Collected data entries

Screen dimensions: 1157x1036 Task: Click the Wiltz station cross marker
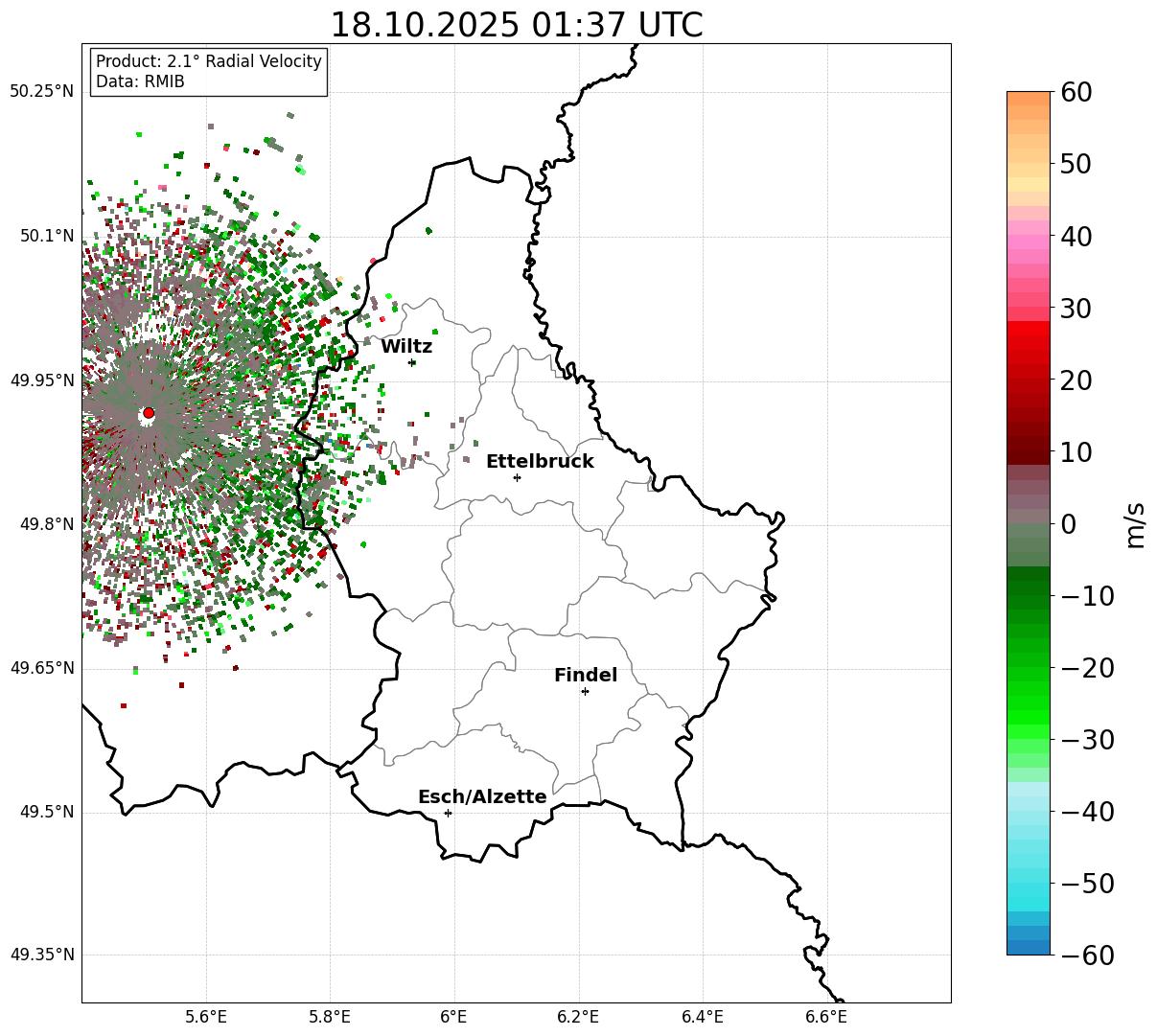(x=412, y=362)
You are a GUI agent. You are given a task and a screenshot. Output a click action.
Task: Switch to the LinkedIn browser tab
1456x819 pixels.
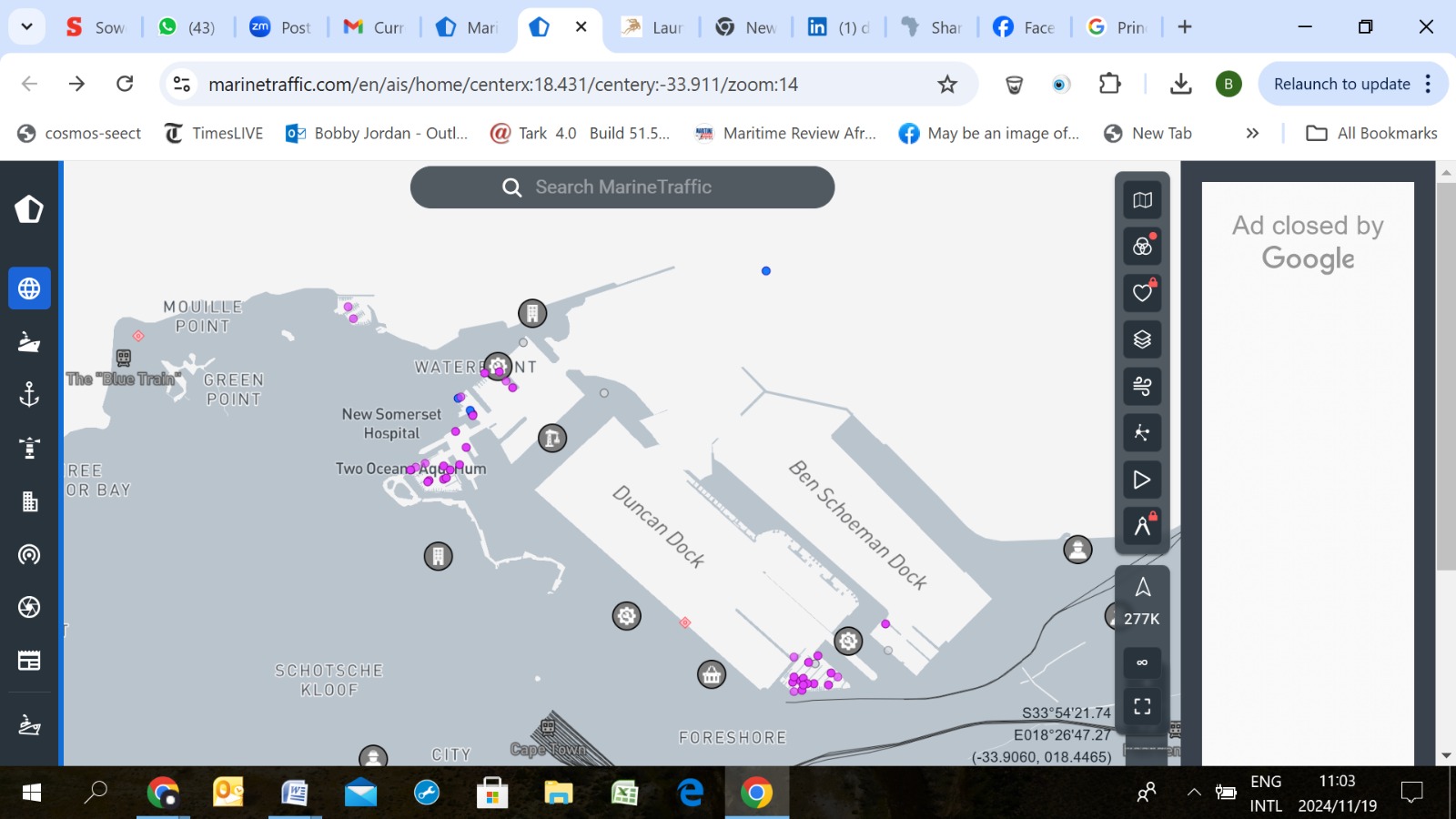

§ Exercise brief: What's needed is an exact retyping of the records, pictures excluded.

§ Output:
Screen dimensions: 1157x1036 Task: Click the Wiltz station cross marker
(x=412, y=362)
You are a GUI agent. You are given a task and a screenshot. Output a click action.
Task: Switch to the LinkedIn browser tab
1456x819 pixels.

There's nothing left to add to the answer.